We celebrate online and more briefly
Our crowds for celebration have moved online. The most recent SpaceX launch was viewed by millions, but individually, on YouTube streams and social media feeds. While the scale of this meme-like digital engagement is immense, it also happens to be far more transient.
In line with my previous point, the 24/7 media cycle demands a stream of constant new content. The stunning first images from the James Webb Telescope dominated our attention for a day or two before the world moved on. The fire of collective wonder burns brighter than ever, but it also burns out faster, leaving little time for a lingering, unified public conversation.
Venture capital has rewired public expectations
In part due to the failure of public funding to retain talent and communicate its work to the public, the modern narrative of innovation is increasingly dominated by venture capital, which has overshadowed the slow, academically-funded research that underpins most fundamental breakthroughs. Part of this is due to explosive growth of venture capital and private investments in startups relative to academia. The allure of capital has also led to a shunt of talent from public research into private startups, in fields like AI and others.
While I believe the venture capital ecosystem is highly beneficial for accelerating adoption of new technologies (e.g. scaling a proven model for building suspension bridges to each city), I don’t think it’s the best vehicle for the initial long-term and uncompensated risks that truly underpin transformative progress. I also think the demands of PR and raising capital associated with venture funding has misaligned public expectations around the risks associated with innovation.
I believe that true innovation requires a period of “deep work” (as described by Cal Newport, or alternatively as a “sowing phase” by Alexander Grothendieck) — an iterative, failure-ridden process that often spans years of concentrated work. Historically, innovators like Marie Curie engaged in years of concentrated work, with financial compensation and acclaim a byproduct (the “harvest phase”) that was only seen in their later years. This order of events is reversed in the venture economy: the goal is often to achieve acclaim first by promising a vision and raising capital on the vision – and only afterward attempting to build something of substance to justify it. Therefore, the venture economy selects for compelling narratives over proven execution. In a pre-product, pre-revenue state, a charismatic storyteller is the best investment because narrative is the only signal.

*RECORDED INFORMATION*:

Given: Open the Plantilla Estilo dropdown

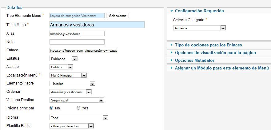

*PROBLEMS TO SOLVE*:
a - Retype the text of the passage on innovation and venture capital between "While I believe" and "associated with innovation.", inclusive.
b - Write what follows the final sentence of the passage on innovation and venture capital.

*ANSWERS PER TASK*:
a -
While I believe the venture capital ecosystem is highly beneficial for accelerating adoption of new technologies (e.g. scaling a proven model for building suspension bridges to each city), I don’t think it’s the best vehicle for the initial long-term and uncompensated risks that truly underpin transformative progress. I also think the demands of PR and raising capital associated with venture funding has misaligned public expectations around the risks associated with innovation.

b -
This can be damaging because it prioritizes the performance of progress without the actual substance. As a natural result of the power-law distribution of VC returns, the actual probability of success among the startups funded is extremely low. The resulting graveyard of startups corresponds to a graveyard of promised visions, including outright failures like Theranos, where the work to achieve the promises made was never done. A consequence of this cycle of underdelivered hype is an erosion in the public’s trust that progress is achievable.
Crafting a return of wonder
Fixing the above is admittedly a hard task. I believe creating time-based incentives for the venture capital-backed startups to do better on delivering their promises will help. I imagine most private investors dislike the fact that early-stage founders are rarely held accountable to their promises after the check is written — in truth, I think our “round” based funding system might be replaced with long-term funding deals with future amounts tied to achievement of specific deliverables. I also believe in creating better sources of “patient capital”: public and private funds with longer term lengths, but these are still marked by the challenges of due-diligence around long-term capital commitments, personnel retention, and measurable surrogates for outcomes in the absence of short-term financial returns.